I can't believe this car is 16 years old. And the design is even older. It has features that aren't available on most new cars. Full electrics. Power steering. Power/folding mirrors. Permanent 4 wheel drive. Sliding rear door. Fully folding and sliding rear seat for increasing rear leg room or boot space.
Front and rear legroom is huge. Even for the driver. I'm 6ft 2, but am all in the leg, and fully extending the seat rail, I can barely touch the pedals! I have never seen that in any other car I have driven. The seats are a bit Recaro like and very supportive, and due to the sitting up driving position, they are extremely comfortable over long distances. I would have got cramp or numb bum in other cars I have had, but not in the RVR. Only 2 seats in the back, but have extra armrests and a storage cupboard in which I intend to fit a fridge. I think there are 5 seat versions. 12v power sockets in the front, rear and boot. The sliding rear door is great for access in ever smaller car parking spaces, especially for getting baby seats and babies in and out. The sliding rear seat offers great flexibility over legroom and bootspace. Even sat in the middle, it offers a vast amount of both.
For a design nigh on 20 years old, it hides its years well, and compared to other cars of the year by the mainstream manufacturers, it still looks good. Matt black nudge plastics (like the the current jacked up Skoda's/VW's/Audi's/Volvo's) and chrome A-bar / nudge bar.
On the road:
The driving position is high compared to most cars, and I find that I am shoulder to shoulder with drivers of most 'soft roaders', although to look at, you wouldn't think it is that high. And even though it's a relatively tall car, body roll is minimal. Though this is no sports car, it does handle really well.

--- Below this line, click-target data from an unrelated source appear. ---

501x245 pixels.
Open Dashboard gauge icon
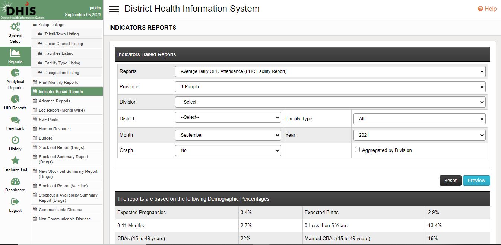tap(15, 181)
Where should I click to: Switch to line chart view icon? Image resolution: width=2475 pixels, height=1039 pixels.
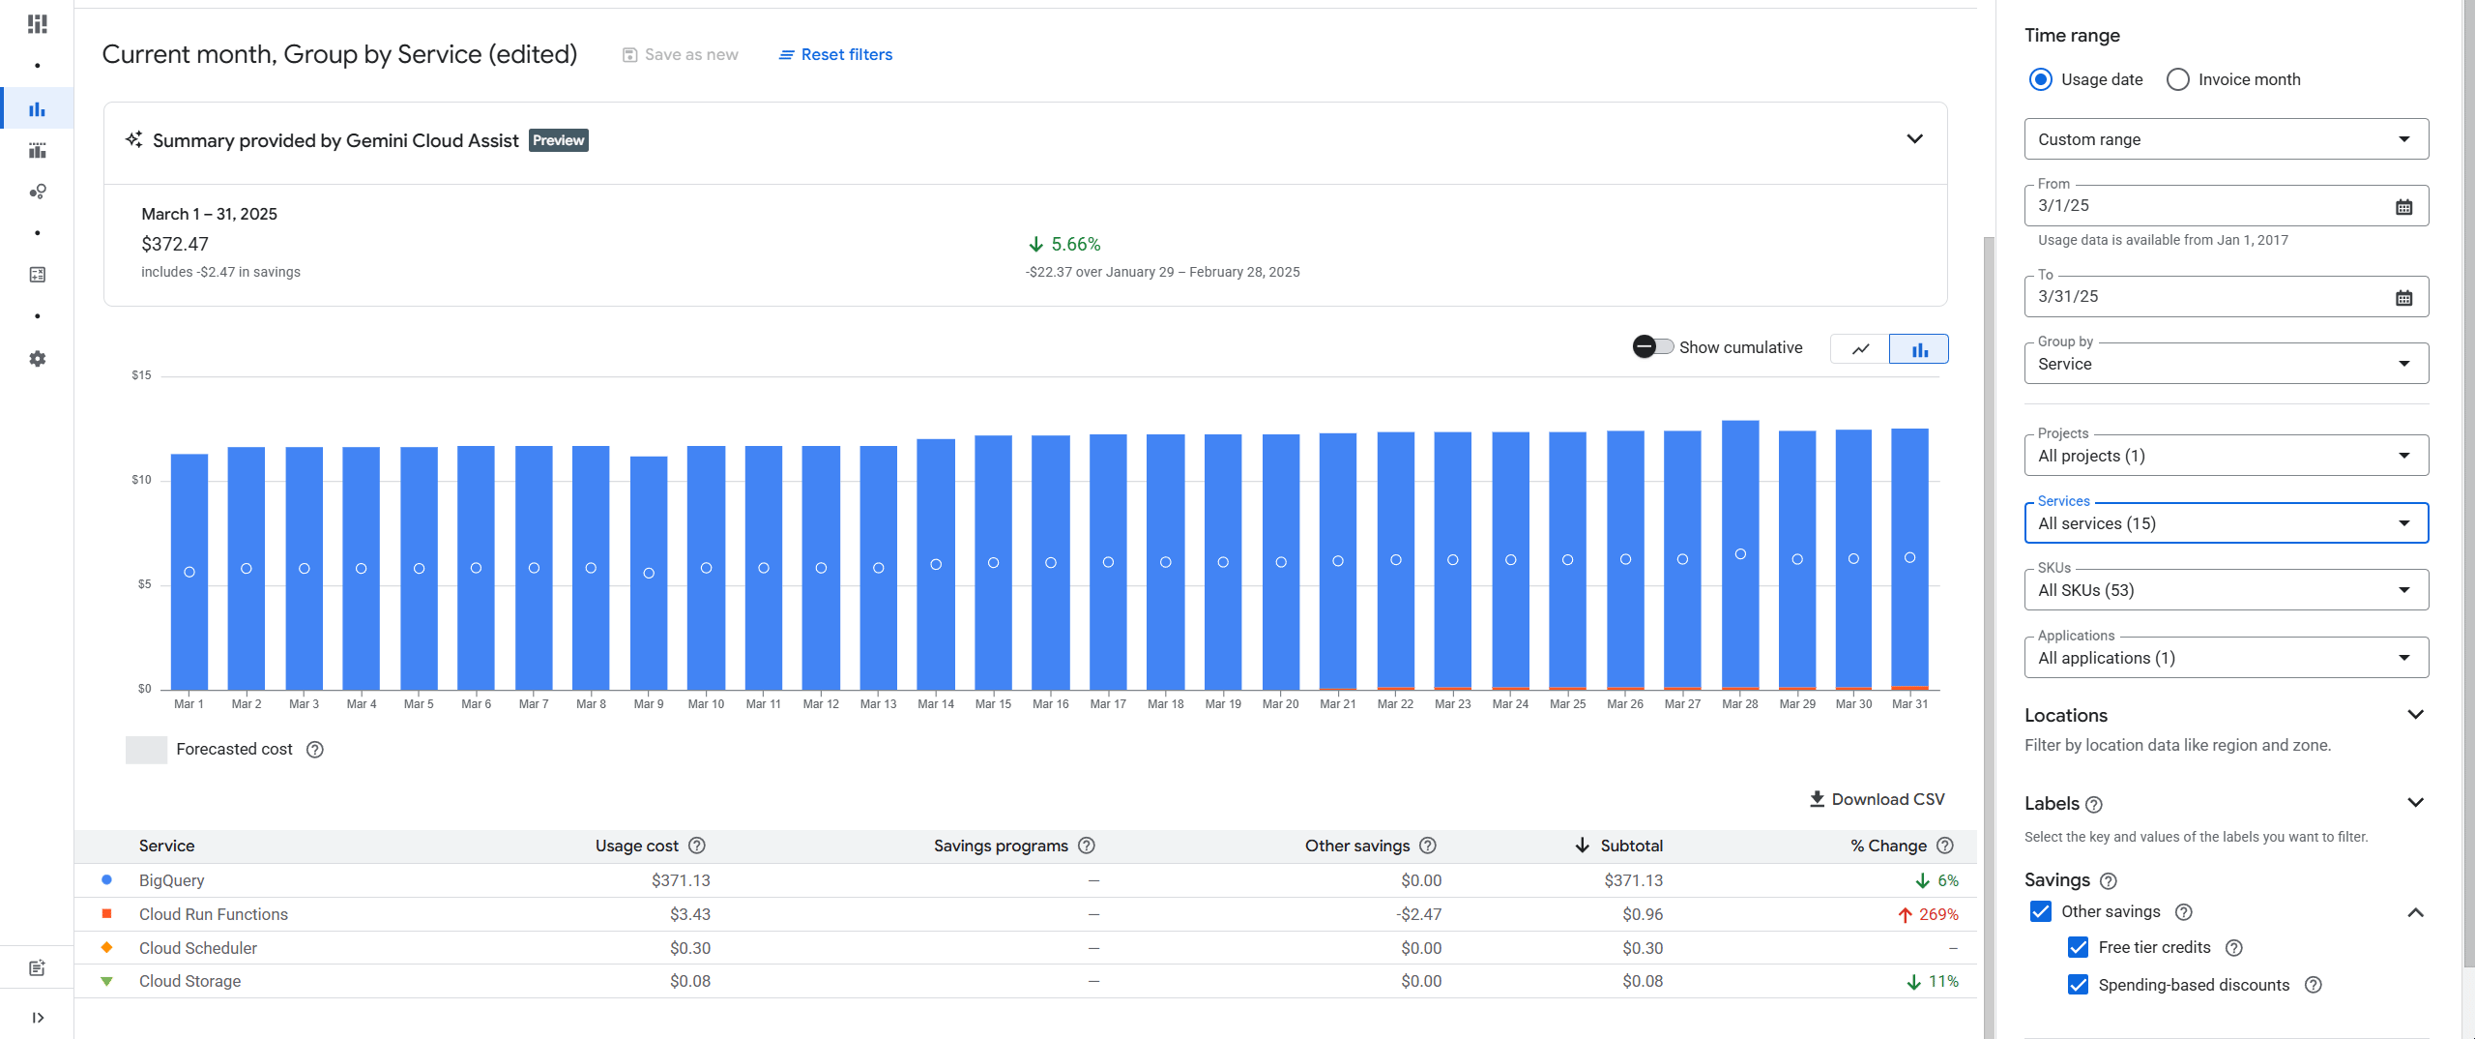coord(1860,348)
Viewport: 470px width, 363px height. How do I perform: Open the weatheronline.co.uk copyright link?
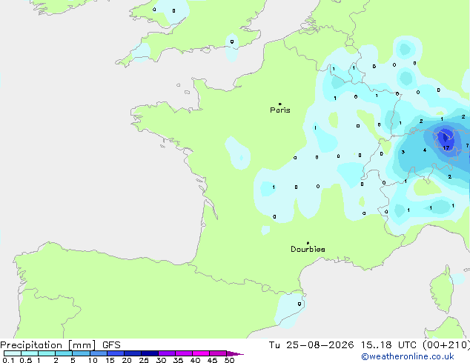coord(408,356)
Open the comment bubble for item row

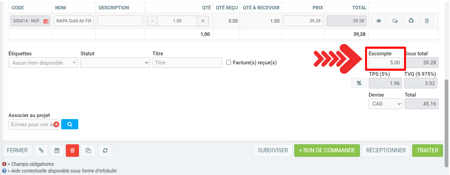pos(395,21)
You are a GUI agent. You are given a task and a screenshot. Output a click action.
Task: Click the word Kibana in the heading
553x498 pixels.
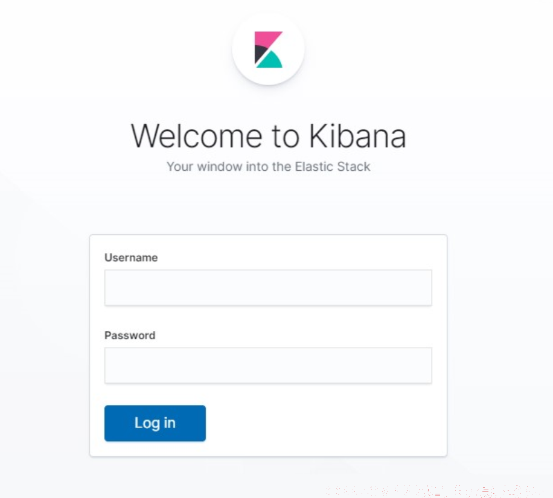357,136
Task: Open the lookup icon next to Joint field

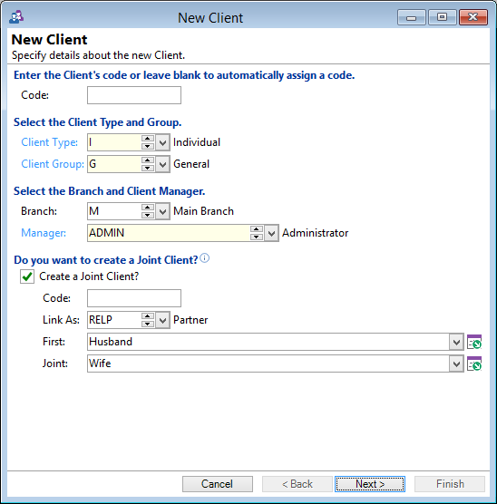Action: [x=474, y=363]
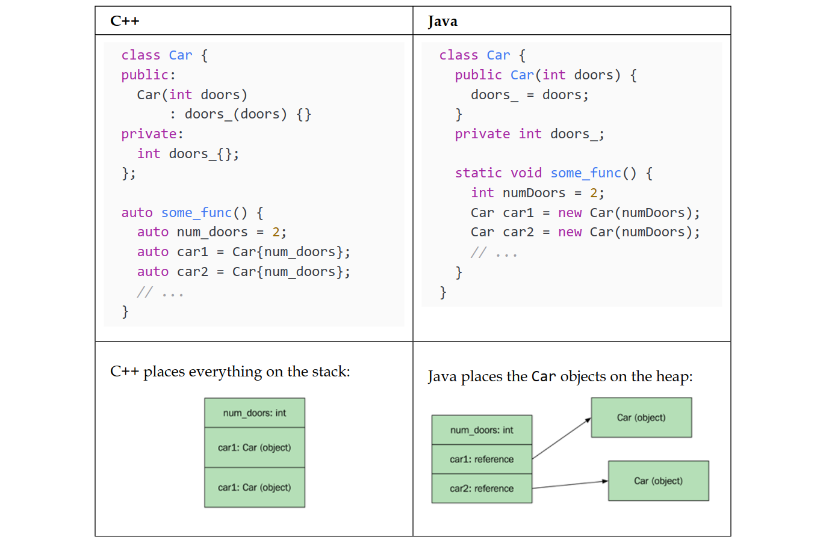Click the num_doors box in C++ stack diagram
Screen dimensions: 826x540
pos(255,413)
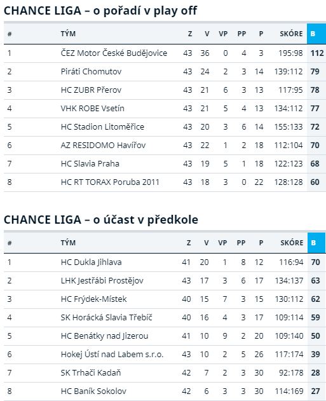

The engine is really quiet for a diesel and develops no smoke at all, even when I boot it - unlike modern Fords, Vauxhalls and VAG's. In gear performance is good as the turbo kicks in well, but away from the lights, I can't cause the boy racers any problems, and have been caught out a few times pulling onto a roundabout in second at low speed (my old petrol car would have been away), but with this there is hardly any power until the turbo kicks in. Bearing that in mind, I have altered my driving style and it is not a problem.
I am averaging 41 mpg around town, and that is with a varied driving style. Which for a fairly heavy car with permanent 4WD is amazing. I bet I could get even better MPG if I altered my driving a little. Not sure if it would be better MPG over a long motorway run, as it is quite low geared. Gets a bit noisy over 65 mph. Keeping it at 60mph on a motorway run would return decent fuel economy.
It performed faultlessly in the heavy snow we had back in Dec 2010, even with normal road tyres.
The modern equivalent would be the new Skoda Yeti. But save yourself £22k and get an RVR!